Local DockDogs Stark and Echo make a splash

‘We’re just dog people,’ say local participants in water competitions

By Emmy Sandstedt, For the Mirror

After watching their dog, Stark, swim at Redondo Beach for the first time, Federal Way residents Kimberly Jenkins and Lorne Smith realized their canine companion would be a perfect competitor in DockDogs.

DockDogs is a water competition open to dogs of all breeds and sizes, in which they run and jump off a 40-foot dock into a pool beyond.

Jenkins and Smith got connected with Puget Sound DockDogs, the only club in the region. Despite the larger international base, with clubs as far away as Australia, there are limited options for pursuing this activity in the Pacific Northwest. Some members of the Puget Sound club come from as far away as Alaska.

Due to restrictions on dogs using pools and lakes, practice locations are limited.

Jenkins said she and Smith take the dogs to Brown Dog University in Gig Harbor about three times a month — once for practices with the Puget Sound club.

Since the dogs know what they’re doing, Jenkins said practicing two or three times a month is enough for them.

Jenkins said it’s a “happy, fun, funny thing when they jump.”

“They make people smile,” she said of the dogs.

The competitions are a way for people to have fun and just watch the dogs, she said.

DockDogs competitions consist of the three events: distance, height and speed.

Stark and Jenkins’ and Smith’s other dog, Echo — both yellow labs — participate in DockDogs’ most popular event, jumping distance.

Stark, who began competing in 2016, holds a senior title and participated with Smith as her handler in the 2017 DockDogs World Championship in Knoxville, Tennessee, last year.

More than thirty teams of dogs and handlers from Puget Sound DockDogs attended the World Championship, where more than a 1,000 dogs competed.

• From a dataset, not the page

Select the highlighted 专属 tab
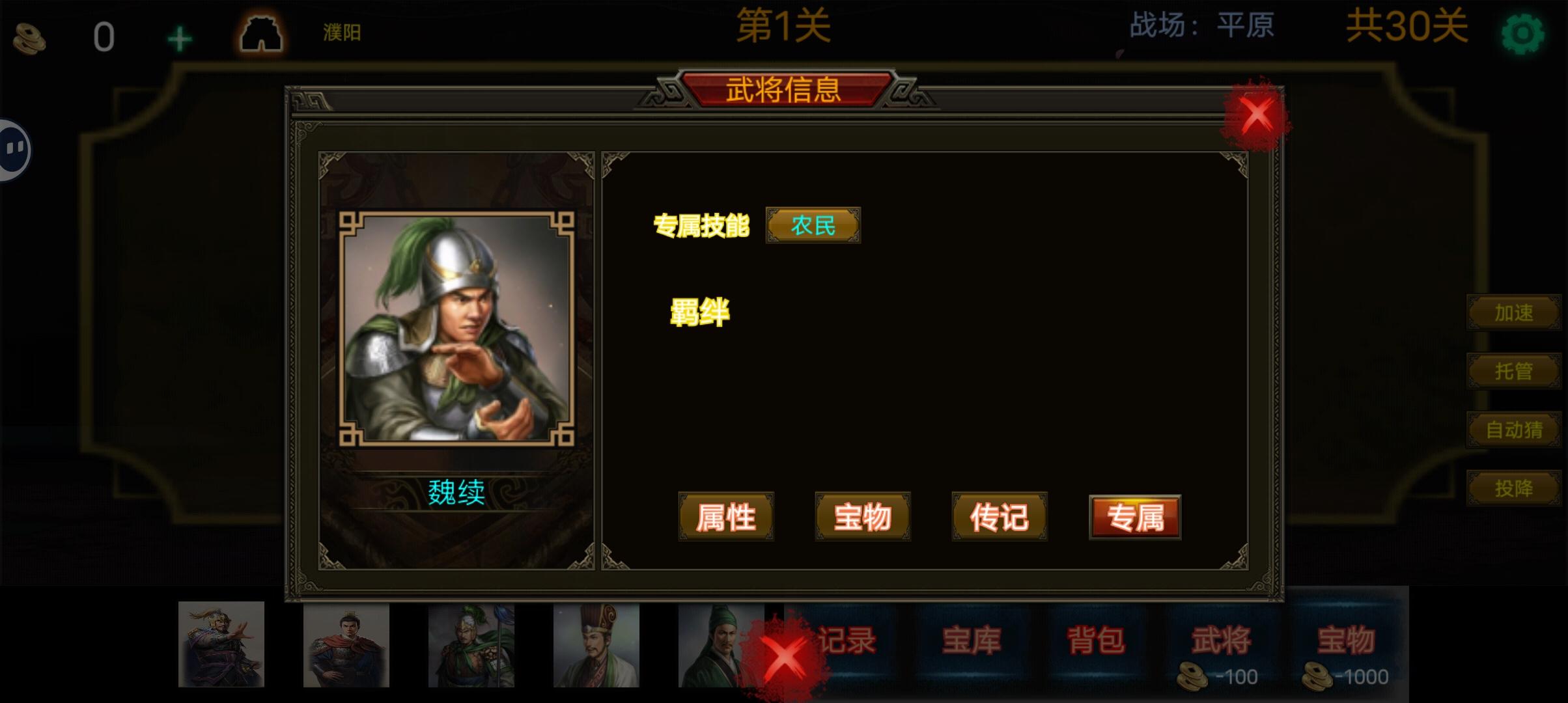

While Smith and Jenkins hadn’t initially planned on attending, after receiving the invitation they found a flight and made arrangements for Smith to take part in the event with Stark.

“We’re just dog people,” Jenkins said, adding they aren’t as competitive as some members of DockDogs.

Competitions are split up by division, which are broken down into waves and groups.

The DockDogs season runs from April through October, with various competitions taking place during those months. Anyone is allowed to participate, however, titles are only given to dogs involved in clubs. Competitions are generally hosted by clubs, who organize the set-up, volunteers, judges and anything else the event may require.